Chrome disallows more characters than common filesystems (e.g. NTFS), and I am not sure the exact definition of "invalid character" by Chrome. My current regex attempt is

var regex = /^\.|\.$|[\x00-\x1f\\\/:*?"<>|\r\n\u200D]/g;
filename.replaceAll(regex, '_');

But it only covers a few of the invalid Unicode characters.
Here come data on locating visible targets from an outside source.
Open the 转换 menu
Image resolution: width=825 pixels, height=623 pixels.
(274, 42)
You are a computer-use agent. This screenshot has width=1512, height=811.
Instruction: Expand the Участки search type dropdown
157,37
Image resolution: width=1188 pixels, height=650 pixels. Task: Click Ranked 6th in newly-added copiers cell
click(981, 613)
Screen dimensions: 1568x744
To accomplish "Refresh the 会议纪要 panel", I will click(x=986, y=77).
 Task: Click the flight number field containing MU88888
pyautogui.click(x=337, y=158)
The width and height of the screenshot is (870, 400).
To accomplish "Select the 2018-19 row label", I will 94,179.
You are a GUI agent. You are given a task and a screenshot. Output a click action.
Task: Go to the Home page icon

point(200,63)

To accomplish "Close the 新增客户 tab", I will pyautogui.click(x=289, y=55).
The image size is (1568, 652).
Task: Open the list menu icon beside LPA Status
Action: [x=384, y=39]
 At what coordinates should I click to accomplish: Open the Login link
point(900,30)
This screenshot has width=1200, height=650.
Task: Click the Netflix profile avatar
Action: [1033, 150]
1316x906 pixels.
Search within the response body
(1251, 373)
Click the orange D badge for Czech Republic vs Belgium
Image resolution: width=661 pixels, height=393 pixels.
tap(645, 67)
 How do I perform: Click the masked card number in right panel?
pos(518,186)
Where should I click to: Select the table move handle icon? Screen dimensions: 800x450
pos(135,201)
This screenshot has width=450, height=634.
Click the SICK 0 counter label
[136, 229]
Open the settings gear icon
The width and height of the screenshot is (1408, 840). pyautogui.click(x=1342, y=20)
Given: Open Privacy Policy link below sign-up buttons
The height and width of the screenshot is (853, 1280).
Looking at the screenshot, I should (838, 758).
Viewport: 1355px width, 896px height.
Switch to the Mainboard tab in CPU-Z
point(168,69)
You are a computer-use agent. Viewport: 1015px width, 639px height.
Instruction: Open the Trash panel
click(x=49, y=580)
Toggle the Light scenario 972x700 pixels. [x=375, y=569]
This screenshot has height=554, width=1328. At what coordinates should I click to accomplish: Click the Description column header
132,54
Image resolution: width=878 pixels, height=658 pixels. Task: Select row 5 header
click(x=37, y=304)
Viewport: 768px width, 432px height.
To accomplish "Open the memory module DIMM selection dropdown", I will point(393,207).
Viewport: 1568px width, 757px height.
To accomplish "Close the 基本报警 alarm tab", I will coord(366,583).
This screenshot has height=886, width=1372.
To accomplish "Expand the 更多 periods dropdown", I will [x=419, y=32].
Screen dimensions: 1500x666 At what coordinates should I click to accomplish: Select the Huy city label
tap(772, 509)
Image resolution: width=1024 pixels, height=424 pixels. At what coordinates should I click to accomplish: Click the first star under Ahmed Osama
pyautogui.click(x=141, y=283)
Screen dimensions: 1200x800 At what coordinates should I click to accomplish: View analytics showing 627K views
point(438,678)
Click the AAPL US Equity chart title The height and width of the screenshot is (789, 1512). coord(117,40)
I avoid using the <a> method to download (i.e. create <a> with href and download attributes, then click on it), because I would like to create subdirectries in the downloads folder.


Solution

  • Regex matching all and only invalid Unicode characters / filenames

    If the filename contains some invalid Unicode characters, or matches a reserved keyword in NTFS, then chrome.downloads.download will throw Error: Invalid filename.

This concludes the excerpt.